Other factors that have an impact on the salary of data engineers

Several other factors influence the salary of a data engineer, ranging from industry and skills to experience and location. Here’s a breakdown of the most impactful elements.

Industry

High-demand sectors like finance, healthcare, and AI pay significantly more due to their reliance on complex and secure data systems.

Data-centric companies, such as tech giants, AI startups, and fintech firms, often offer premium salaries as data plays a crucial role in their business strategies.

Skills and specializations

• Data engineers with expertise in cloud platforms (AWS, Google Cloud, Azure), big data tools (Hadoop, Spark), or real-time analytics frameworks (Kafka, Flink) command higher salaries.

• Engineers with niche skills such as machine learning infrastructure or data architecture are in high demand, which can lead to salary premiums.

Experience

• Early-career data engineers experience rapid salary growth as they build their portfolios, with mid-level and senior roles offering six-figure salaries.

• Specialized senior engineers, particularly those working on complex distributed systems, tend to earn more than those in generalist roles.

Company size and stage

• Large tech companies and established enterprises often offer higher base salaries, while startups may offer competitive pay combined with equity and stock options.

• Engineers working at high-growth companies undergoing digital transformation often see more frequent salary increases and larger bonuses.

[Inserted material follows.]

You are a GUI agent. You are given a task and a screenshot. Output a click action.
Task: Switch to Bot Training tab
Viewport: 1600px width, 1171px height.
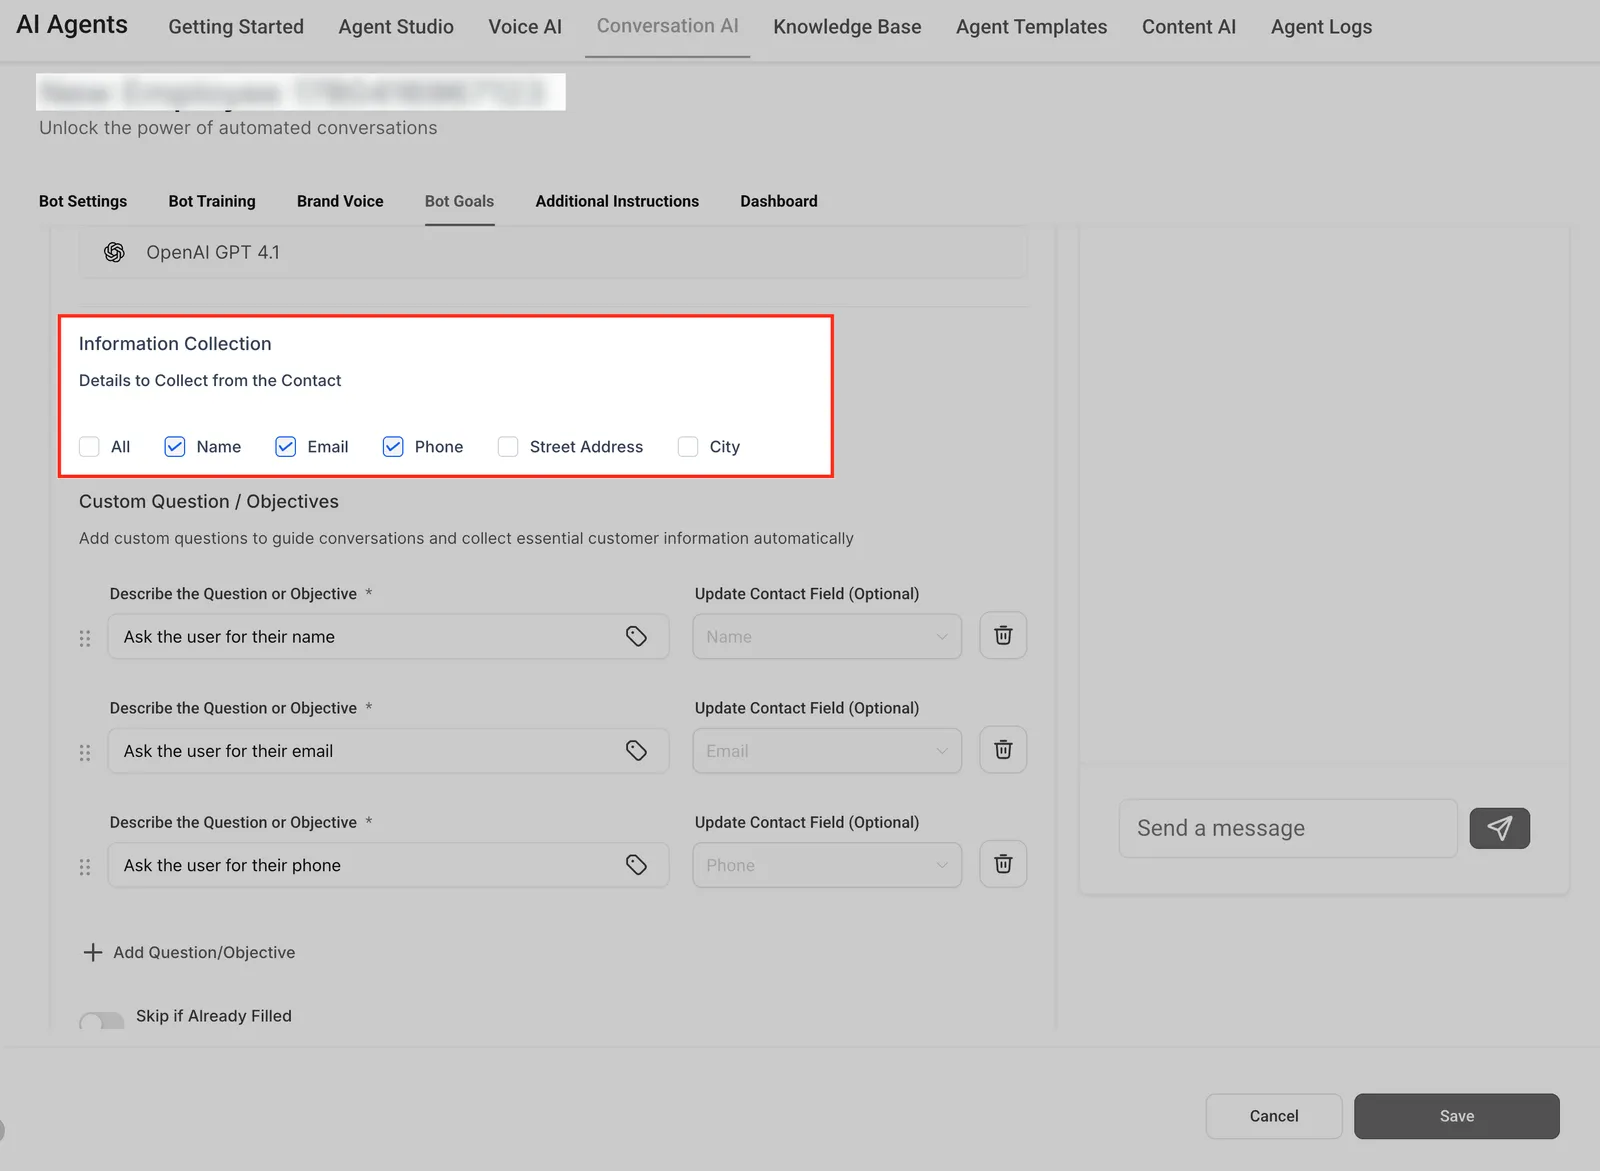click(x=212, y=201)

Certifications and education

• Certifications like AWS Certified Data Analytics or Google Cloud Professional Data Engineer can significantly boost salaries, demonstrating up-to-date expertise.

• Advanced degrees (e.g., in data science or engineering) can lead to higher pay, but many high-earning data engineers succeed without traditional degrees, focusing instead on hands-on experience and certifications.

Business impact

• Data engineers who can directly influence business outcomes—such as improving a company’s data strategy or driving cost-saving efficiencies—tend to earn more, especially in companies where data is a key revenue driver.

Negotiation and compensation packages

• Salary isn’t the only factor; stock options, bonuses, and other benefits (like remote work stipends or learning opportunities) can significantly raise total compensation.

• Engineers who are skilled at negotiating offers or leveraging multiple offers can often secure higher pay and better benefits.

These factors work together to shape what a data engineer can earn, with those who stay current on technology trends and understand their market value being best positioned to maximize their compensation.